In Alsip v Top Rollshutteers Inc. the BC SC upheld the following language as constituting a fixed term contract:
” The position is full time and permanent. Your compensation will be as follows: A three year employment contract”.
The Employer argued that this meant a maximum of three years of employment and could be terminated sooner on reasonable notice. The Plaintiff was terminated after 1 year. The Court awarded damages for the the remaining 2 years in the contract.
As the Employer had drafted the contract, the Court applied the legal doctrine that read any ambiguity against the author of the document.

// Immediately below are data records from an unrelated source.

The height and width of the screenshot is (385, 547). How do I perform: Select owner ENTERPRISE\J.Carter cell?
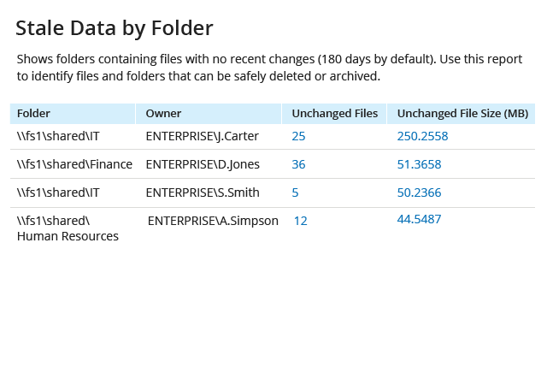point(202,136)
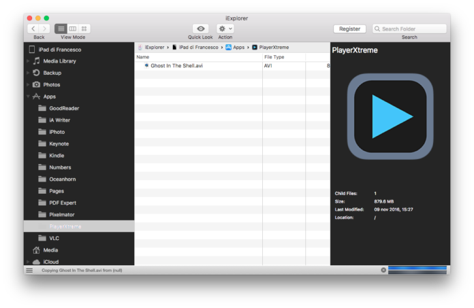This screenshot has width=474, height=308.
Task: Expand the Media Library tree item
Action: click(x=28, y=61)
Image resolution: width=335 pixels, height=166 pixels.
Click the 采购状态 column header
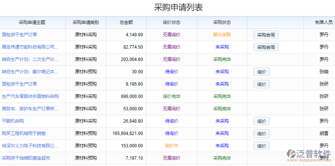click(x=222, y=22)
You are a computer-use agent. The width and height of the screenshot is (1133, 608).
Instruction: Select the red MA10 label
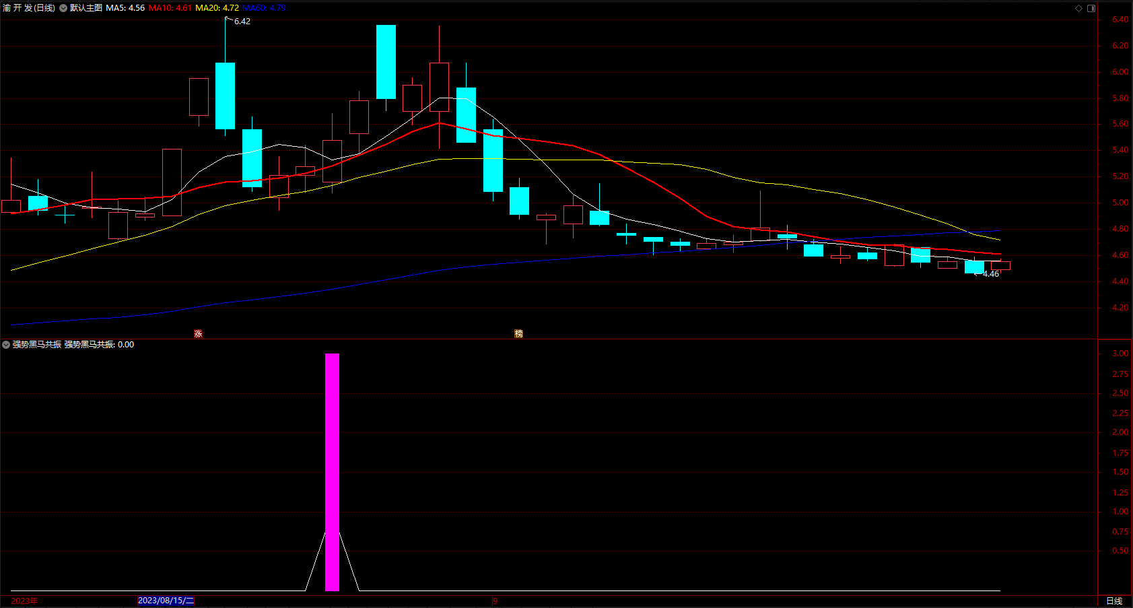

Refusal to provide ex employee with LTD forms makes employer liable for LTD benefits : In Fernandes v Peel Educational ( 2014 CarswellOnt 15891) the employer refused to provide the plaintiff with LTD application forms until into the litigation. As this was after the termination period under the ESA , the insurer denied coverage. The Ct found that but for this action, the Plaintiff would have received LTD from the insurer, thus the employer was now liable for the LTD amount of $2k/month for up to 9 years.
$30,000 Wallace Award: In Turner v Nfld & Lab Legal Aid Commission (2014 NLTD (G) 156) the plaintiff, a 22 year staff lawyer was awarded 22 months notice and $30,000 Wallace damages for unfair treatment at time of termination consisting of an extremely nasty termination letter, failure to pay $40,000.00 in vacation pay, not allowing access to internal grievance procedure, failure to apply progressive discipline, treating him differently from other employees and management testifying before the Law Society. Plaintiff had medical evidence to support his claim . Termination occurred in 2003.